Not scary! Because you have a 15/4 EC policy, we say each partition has 19 "replicas". And since rebalance will only move one "replica" of any partition max at each rebalance: up to 100% of your partitions may have at least one replica assignment move. That means, after you push out this ring, 100% of your object GET requests will experience at most one "replica" is out of place. But that's ok! In a 15/4 you only need 15 EC fragments to respond successfully and you have 18 total fragments that did NOT get reassigned. It's unfortunate the language is a little ambiguous, but it is talking about % of *partitions* that had a replica moved. Since each object resides in single a partition - the % of partitions affected most directly communicates the % of client objects affected by the rebalance. We do NOT display % of *partition-replicas* moved because while the number would be smaller - it could never be 100% because of the restriction that only one "replica" may move. When doing a large topology change - particularly with EC - it may be the case that more than one replica of each part will need to move (imagine doubling your capacity into a second zone on a 8+4 ring) - so it'll take a few cranks. Eventually you'll want to have moved 6 replicas of each part (6 in z1 and 6 in z2), but if we allowed you to move six replicas of 100% of your parts you'd only have 6/8 required parts to service reads! Protip: when you push out the new ring you can turn on handoffs_only mode for the reconstructor for a little while to get things rebalanced MUCH more quickly - just don't forget to turn it off! (sending second time because I forgot to reply all to the list) On Thu, Sep 16, 2021 at 11:35 AM Reid Guyett <rguyett@datto.com> wrote:
Hello,
We were working on expanding one of our clusters (Ussuri on Ubuntu 18.04) and are wondering about the rebalance behavior of swift-ring-builder. When we run it in debug mode on a 15/4 EC ring, we see this message about "Unable to finish rebalance plan after 2 attempts" and are seeing 100% partitions reassigned.

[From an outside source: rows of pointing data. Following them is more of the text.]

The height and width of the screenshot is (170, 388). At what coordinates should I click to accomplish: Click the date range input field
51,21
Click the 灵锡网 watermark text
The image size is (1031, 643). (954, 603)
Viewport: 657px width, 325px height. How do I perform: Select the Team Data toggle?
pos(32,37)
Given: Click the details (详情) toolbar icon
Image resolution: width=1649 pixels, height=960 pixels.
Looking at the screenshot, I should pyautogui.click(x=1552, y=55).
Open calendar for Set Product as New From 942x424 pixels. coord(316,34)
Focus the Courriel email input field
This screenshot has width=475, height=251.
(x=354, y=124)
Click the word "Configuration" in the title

DEBUG: Placed 10899/2 onto dev r1z3-10.40.48.72/d10 DEBUG: Placed 2183/3 onto dev r1z5-10.40.48.76/d11 DEBUG: Placed 1607/1 onto dev r1z3-10.40.48.70/d28 DEBUG: Assigned 32768 parts DEBUG: Gather start is 10278 (Last start was 25464) DEBUG: Unable to finish rebalance plan after 2 attempts Reassigned 32768 (100.00%) partitions. Balance is now 63.21. Dispersion is now 0.00
------------------------------------------------------------------------------- NOTE: Balance of 63.21 indicates you should push this ring, wait at least 1 hours, and rebalance/repush.
-------------------------------------------------------------------------------
Moving 100% seems scary, what does that mean in this situation? Is this message because 1 fragment from every partition is moved and that is the most that it can do per rebalance because they are technically the same partition? When we compare the swift-ring-builder output (partitions per device) between rebalances we can see some partitions move each time until we no longer see the push/wait/rebalance message again. So it's not really moving 100% partitions.
Reid
-- Clay Gerrard